The Revolutionary Origins of the Flâneur

Richard Wrigley

Although the figure of the flâneur—the leisurely, urban male pedestrian observer—is associated with France’s July Monarchy (1830-1848), it was already current throughout the 1820s. Yet it is striking that texts from this decade are unequivocal that the phenomenon had its roots in the Revolution. For Beauregard and Pain in 1828, “flâneur” was “one of a crowd of words born since the Revolution.”[1] An article from 1823 titled “Of the advantage of strolling” (“De l’avantage de flaner”) from Le Diable boîteux, journal des spectacles, des mœurs et de la littérature treats the flâneur as coeval with the Revolution: “During the Revolution, whereas all citizens were in a state of agitation and consternation, while the different parties tore themselves apart, me, I was calm: I strolled (‘je flanais’). Under the Consulate, I left poor Frenchmen to chase after Victory and Glory: I did not budge from the capital, and I continued to stroll. The Empire came along and still I strolled.”[2] Far from being a flippant aside, I think we should take this observation seriously.

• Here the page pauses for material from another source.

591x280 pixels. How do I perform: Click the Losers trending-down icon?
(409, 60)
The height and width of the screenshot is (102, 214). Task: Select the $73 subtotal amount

I argue that the origins of the flâneur are to be found in aspects of the political culture forged and experienced during the French Revolution, and that a key dimension to this new type of identity depends on self-determined mobility within the public spaces of Paris. The dual premises for this argument are that the flâneur comes into being well before its better-known heyday in the 1830s and after, and that the phenomenon is essentially political in nature. Although the word flâneur only surfaced in the early nineteenth century, the kind of peculiarly Parisian pedestrian observer signalled by this term is a product of a specific combination of conditions to be found at the end of the revolutionary decade.[3] That this lineage has not been acknowledged has much to do with a virtual monopoly on thinking about the subject derived from Walter Benjamin’s characterization of the type in his unfinished Passagen-Werk (1982 (German); 1999 (English)) as an alienated viewer of commodities, centered on Charles Baudelaire’s vision of Second Empire Paris (1852-1870), which renders the flâneur a strangely apolitical creature.  Laurent Turcot’s fine account of the eighteenth-century Parisian “promeneur” jumps from Nicolas Rétif de la Bretonne and Louis-Sébastien Mercier to the “Romantic flâneur of the 1830s,” leaving one wondering what happened to walking during the Revolution and its aftermath.[4] He also focuses on sites for the collective activity of promenade (e.g. the Tuileries gardens), rather than walking more inclusively understood.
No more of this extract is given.